La petite cabane était toujours fort loin de la maison d'habitation.
Il fallait grande nécessité pour faire tout ce chemin quand la météo
n'était pas propice ou bien que la nuit enveloppait la cour de ferme de
ces mystères et de ces nombreux bruits incertains. Il en fallait du
courage pour affronter seul ce long chemin d'angoisse. Il n'était
pourtant pas envisageable de se faire accompagner …
Que j'eusse alors aimé souffrir d'une constipation chronique. Mais
tel n'était pas mon cas et mes voyages incessants ne me permirent jamais
de m'accoutumer à la sévérité des lieux. Je revois encore la porte que
je n'ouvrais jamais sans un haut le cœur par anticipation. J'ai toujours
en mémoire ce crochet ou s'empalaient des carrés de papier journal
soigneusement découpés.
C'était un temps où l'on ne gâchait pas, où rien ne devait se perdre.
Le tas de fumier n'était pas loin, histoire sans doute de mêler hommes
et bêtes dans la même impérieuse nécessité organique. C'était surtout là
que finissait immanquablement le résultat de toutes nos visites
intestines pour engraisser par la suite la terre nourricière ….
Plus tard, bien plus tard, j'ai connu une joyeuse bande d'écologistes
anarcho-utopistes. Ils avaient installé sur un monticule, bien en
évidence devant la porte d'entrée de leur communauté, une tinette
magnifique toute de bâches transparentes entourée. Il fallait ainsi
démontrer son refus des normes bourgeoises et son désir de participer à
la grande chaine naturelle …
Chez mes oncles et tantes, la pudeur et la discrétion avaient leur
place. La tinette était toujours à l'écart, bien opaque, bien close. Un
crochet solide en barrait l'entrée quand un occupant y faisait son
ouvrage.
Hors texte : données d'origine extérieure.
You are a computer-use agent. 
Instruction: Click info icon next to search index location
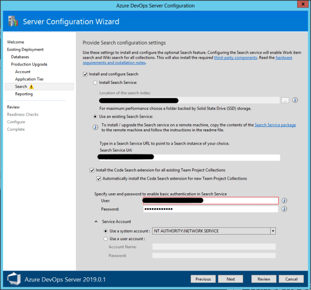[x=295, y=100]
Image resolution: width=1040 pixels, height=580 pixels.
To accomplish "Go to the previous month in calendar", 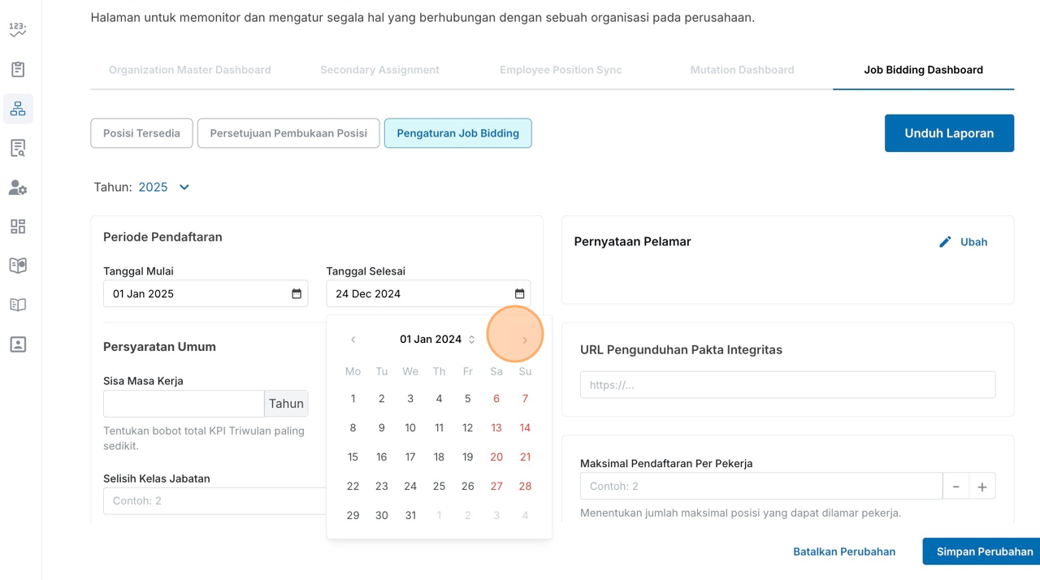I will click(353, 340).
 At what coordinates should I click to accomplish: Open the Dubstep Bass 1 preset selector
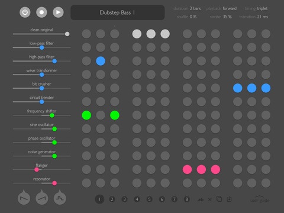[118, 12]
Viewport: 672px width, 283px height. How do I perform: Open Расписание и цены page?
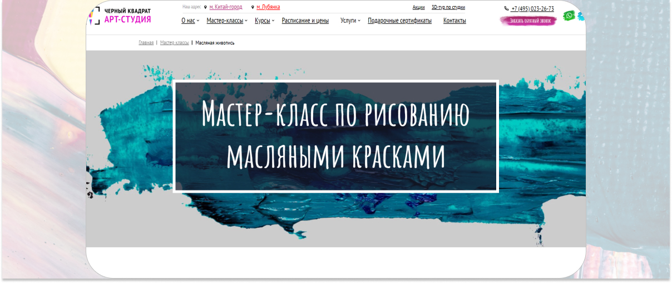click(305, 21)
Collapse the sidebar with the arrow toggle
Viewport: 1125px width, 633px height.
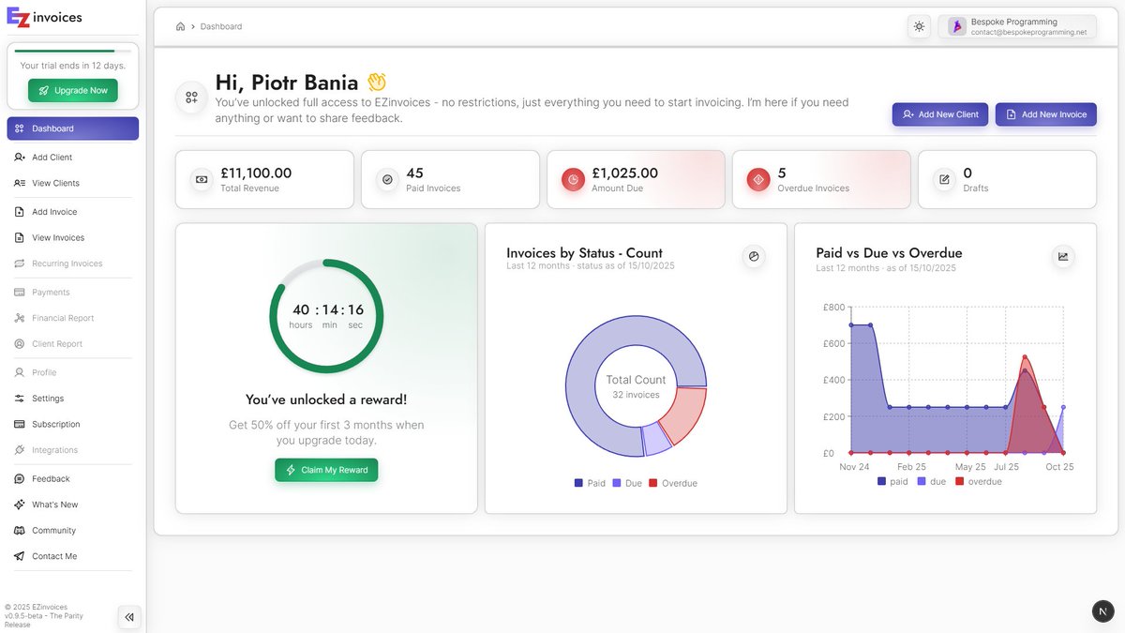pos(129,617)

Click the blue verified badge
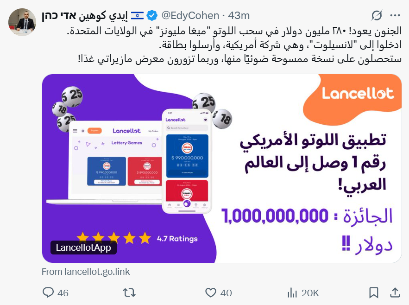tap(152, 16)
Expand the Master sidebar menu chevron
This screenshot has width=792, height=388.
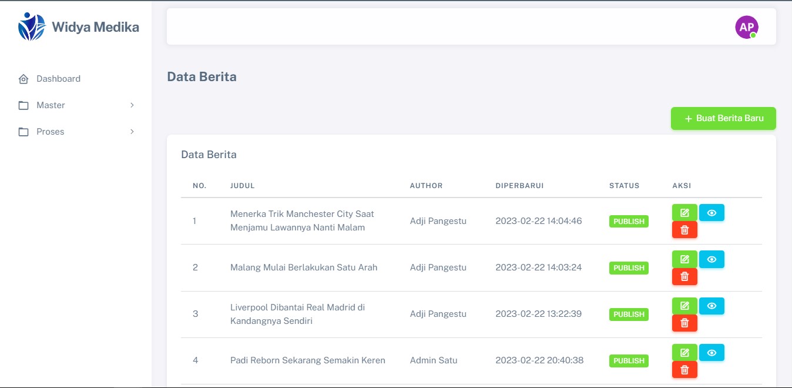pos(132,105)
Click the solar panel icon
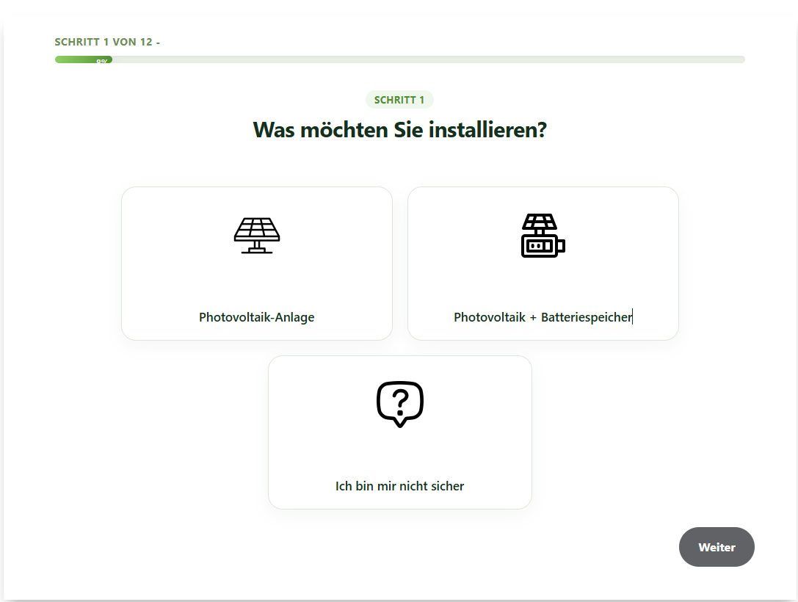The height and width of the screenshot is (602, 798). tap(257, 236)
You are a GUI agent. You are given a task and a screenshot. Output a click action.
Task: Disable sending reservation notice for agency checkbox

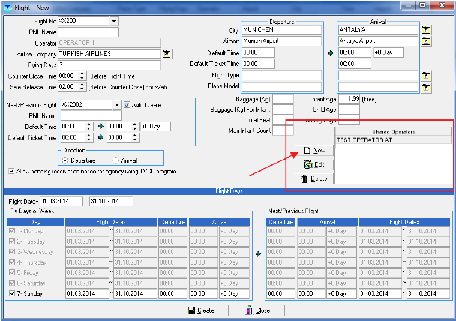point(12,172)
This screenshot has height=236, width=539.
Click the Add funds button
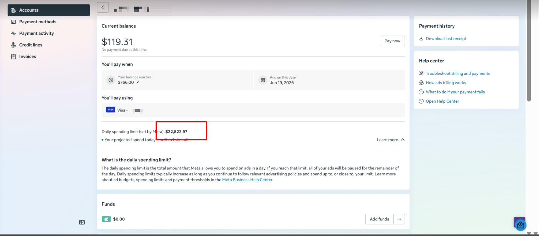point(379,219)

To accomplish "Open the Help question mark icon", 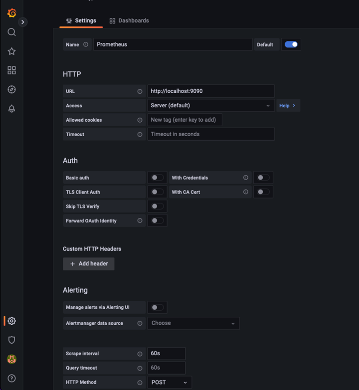I will point(11,378).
Nul ne se vantait de ce qu'il allait faire bien que chacun pût
deviner ses intentions.
Je me souviens encore d'une tinette plus pittoresque quoique sans
doute moins soucieuse de la nature. Elle était, comme ses consœurs, tout
au fond de la prairie. Il fallait même pour celle-ci parcourir plus de
deux cents mètres qui, la nuit semblaient interminables. Elle était bien
à l'abri d'un magnifique saule pleureur dont les branches allaient
caresser les eaux du Loir.
Si la configuration extérieure de ce local secret était analogue à
ceux que je fréquentais par ailleurs, il y avait une différence de
taille dans la destination du dépôt intime que nous y faisions. Le trou
plus béant ici que chez mes autres oncles, allait directement dans les
eaux de la rivière. Naturellement, le créateur de cette magnifique
installation avec tout à l'égout sauvage avait pris la sage précaution
de placer cet édicule en aval de sa propriété.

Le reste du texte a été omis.